Given my thoughts on this issue, I cannot in all conscience vote against the Bill, but I ask the Minister for reassurance that the Committee will play a fundamental role in looking at the issues involved and that we can begin the education process that has been missing over the past few months as one side has simply stood and shouted at the other.
6.5 pm
Ben Gummer (Ipswich) (Con): Many Members have already spoken powerfully and I have nothing to add to that expression of feeling. I want to speak about the reason for the Marriage Act 1836 coming into being, which is related to the matters that we are discussing today.
The Act was introduced to protect people who dissented from the common view at the time. Before 1836, people had to get married in a Church of England church, which was anathema to the many Roman Catholics, non-conformists and Quakers and the very small number of atheists. The then Government under Viscount Melbourne introduced the legislation to protect the liberties of those people.

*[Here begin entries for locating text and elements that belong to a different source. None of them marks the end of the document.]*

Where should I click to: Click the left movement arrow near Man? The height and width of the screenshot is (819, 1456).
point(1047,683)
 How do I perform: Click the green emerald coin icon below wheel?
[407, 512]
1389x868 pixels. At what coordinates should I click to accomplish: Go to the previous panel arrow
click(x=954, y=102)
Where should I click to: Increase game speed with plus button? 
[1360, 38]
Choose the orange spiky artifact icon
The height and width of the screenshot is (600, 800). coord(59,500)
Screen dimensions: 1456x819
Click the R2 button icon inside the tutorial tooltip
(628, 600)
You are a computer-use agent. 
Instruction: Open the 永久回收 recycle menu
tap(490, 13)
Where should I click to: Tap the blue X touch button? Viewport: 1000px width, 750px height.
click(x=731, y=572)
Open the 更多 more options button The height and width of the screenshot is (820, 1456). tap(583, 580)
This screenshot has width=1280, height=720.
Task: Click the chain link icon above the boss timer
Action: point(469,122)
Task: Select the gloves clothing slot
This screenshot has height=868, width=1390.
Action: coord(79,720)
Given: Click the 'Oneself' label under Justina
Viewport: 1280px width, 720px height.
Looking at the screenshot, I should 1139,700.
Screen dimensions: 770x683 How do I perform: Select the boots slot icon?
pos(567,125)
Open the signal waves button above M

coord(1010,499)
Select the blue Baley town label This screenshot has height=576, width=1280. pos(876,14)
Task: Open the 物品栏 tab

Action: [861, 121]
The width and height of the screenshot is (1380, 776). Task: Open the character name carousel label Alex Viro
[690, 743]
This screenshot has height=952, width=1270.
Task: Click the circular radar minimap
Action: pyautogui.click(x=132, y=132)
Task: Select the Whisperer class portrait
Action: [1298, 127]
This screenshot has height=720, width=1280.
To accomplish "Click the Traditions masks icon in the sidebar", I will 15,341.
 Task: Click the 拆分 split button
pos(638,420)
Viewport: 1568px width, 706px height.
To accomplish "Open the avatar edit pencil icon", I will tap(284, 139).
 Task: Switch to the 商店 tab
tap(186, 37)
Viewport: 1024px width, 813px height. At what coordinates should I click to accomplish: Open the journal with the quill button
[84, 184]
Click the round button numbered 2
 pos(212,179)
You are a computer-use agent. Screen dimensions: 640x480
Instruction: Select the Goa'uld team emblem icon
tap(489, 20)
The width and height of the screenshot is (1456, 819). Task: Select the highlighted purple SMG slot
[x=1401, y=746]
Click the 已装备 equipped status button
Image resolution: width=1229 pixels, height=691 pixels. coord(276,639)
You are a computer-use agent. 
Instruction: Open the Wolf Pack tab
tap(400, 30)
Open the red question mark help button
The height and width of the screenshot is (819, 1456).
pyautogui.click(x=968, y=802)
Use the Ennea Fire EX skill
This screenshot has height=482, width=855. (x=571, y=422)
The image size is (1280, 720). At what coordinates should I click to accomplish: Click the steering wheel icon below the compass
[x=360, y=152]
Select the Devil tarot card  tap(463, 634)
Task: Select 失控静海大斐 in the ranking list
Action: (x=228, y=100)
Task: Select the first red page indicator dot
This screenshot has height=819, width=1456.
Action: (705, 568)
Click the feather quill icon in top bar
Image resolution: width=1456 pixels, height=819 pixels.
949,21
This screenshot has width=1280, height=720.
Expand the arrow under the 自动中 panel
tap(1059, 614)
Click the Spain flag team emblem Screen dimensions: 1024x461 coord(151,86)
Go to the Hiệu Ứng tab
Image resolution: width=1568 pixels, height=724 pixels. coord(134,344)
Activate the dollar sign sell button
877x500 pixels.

A case cited in the House at the time involved a Roman Catholic lady who had married a fellow Roman Catholic in a clandestine marriage. The husband then ran off and she was left destitute because they did not have a proper marriage contract in law.
The 1836 Act, in seeking to protect a number of minorities, was a very forward-looking piece of legislation. The arguments marshalled against it were not dissimilar to those that we are hearing today. It was argued that marriage was somehow exclusively the preserve of religion, and that extending it into the secular sphere in any way would devalue it. At that time, the number of people, such as atheists, who were married in secular ceremonies was minuscule, but the figure has now risen to 60% of marriages and we do not regard such marriages as being of any less worth or involving any less love than those that are conducted in a church. I believe that, 177 years later, we should now seek to protect the love, the freedoms and the liberties of another minority that has been oppressed and forgotten for so long.
6.7 pm
Gavin Barwell (Croydon Central) (Con): In some ways, this is the most difficult issue that I have faced in my two and a half years as an MP. The majority of my constituents support the proposal, but many do not and some of those people feel very strongly about it. Also, I find myself on a different side of the argument from some of my colleagues and close friends, including my hon. Friend the Member for Enfield, Southgate (Mr Burrowes).